Where \(a\) is the intercept and \(b_1, b_2,\ldots,b_m\) are the regression coefficients. Geometrically the regression coefficients have the same interpretation as in the bivariate case – slopes with respect to the corresponding variable.

Solving the multiple regression problem

Mathematically, we simultaneously find the best fitting regression coefficients, \(b_1, b_2,\ldots,b_m\), using linear algebra. However, since we haven’t covered linear algebra in this course, I will omit the details.

Interpretting Multiple Regression

Here are some things to keep in mind when interpretting a multple regression:

Synthetic data

As we’ve done previously, let’s generate some synthetic data where we “know” (specify) the underlying relationships among the variables so that we can see how close to the “truth” we get when we fit the linear model. Here, Y is a function of two variables, W and X.

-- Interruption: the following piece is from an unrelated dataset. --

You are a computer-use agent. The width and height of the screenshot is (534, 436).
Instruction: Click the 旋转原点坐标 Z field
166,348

set.seed(20160927)  # seed the RNG

W <- rnorm(50, mean = 1, sd = 2)
X <- rnorm(50, mean = 3, sd = 1)
Y <- 2*W + 5*X + rnorm(50, sd = 2)

3D plots and RColorBrewer color schemes

ggplot has no built in facilities for 3D scatter plots so we’ll use a package called plot3D. Install plot3D via the command line or using the Packages tab in the RStudio GUI.

library(plot3D)
scatter3D(W, X, Y,
          xlab = "W", ylab = "X", zlab = "Y",
  # "pch" is short for "plot character", it sets the symbol type to plot, which 
  # in this case a solid circle. For a list of possible characters and their 
  # codes see the help (?pch)
          pch = 16)

The plot3D package uses the a rainbow color scheme by default. This color scheme should generally be avoided.

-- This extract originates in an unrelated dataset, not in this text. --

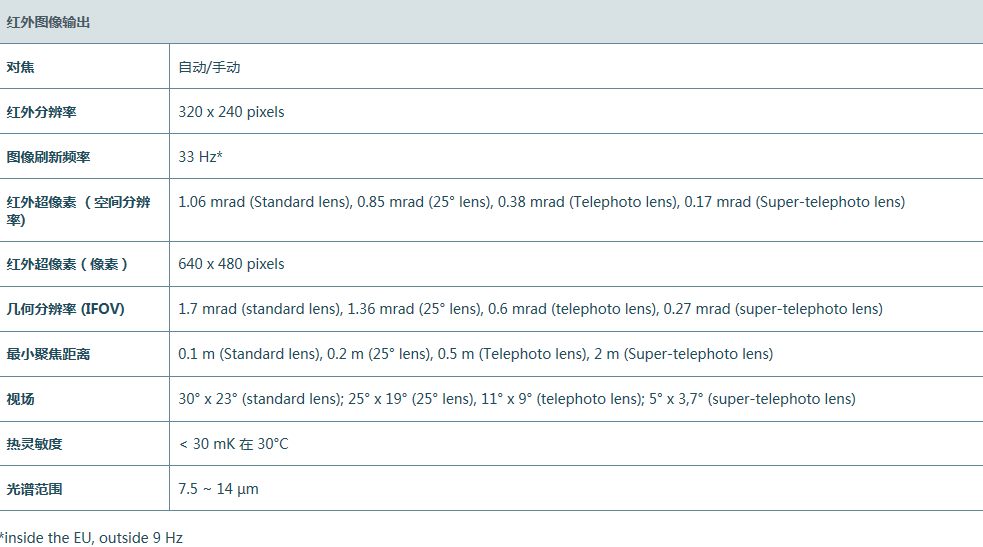
Task: Select the 热灵敏度 row label
Action: 34,444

Install the RColorBrewer package for easy access to more appropriate color schemes (install.packages("RColorBrewer")). RColorBrewer defines a set of color palettes that have been optimized for color discrimination, to be color blind friendly, etc. Once you’ve installed the RColorBrewer package you can see the available color palettes as so:

library(RColorBrewer)
# show representations of the palettes
par(cex = 0.5) # reduce size of text in the follow plot
display.brewer.all()  

Having loaded the RColorBrewer package we can pass a color palette to the scatter3D function, using brewer.pal (see ?brewer.pal). Here we use a gradient of blues.

scatter3D(W, X, Y,
          xlab = "W", ylab = "X", zlab = "Y",
          pch = 16,
          col = brewer.pal(7, "Blues"),
          theta = 20, phi = 20 # theta and phi setting viewing angle
          )

Of course, if you just want a uniform color, that’s possible too. Simply specify a single color in the col argument. Here we also add vertical lines to the plot using the type argument.

scatter3D(W, X, Y,
          xlab = "W", ylab = "X", zlab = "Y",
          col = "black", alpha = 0.75, pch = 16,
          theta = 20, phi = 20,
          bty = "g",
          type = "h")

For more examples of how you can modify plots generated with the plot3D package see this web page.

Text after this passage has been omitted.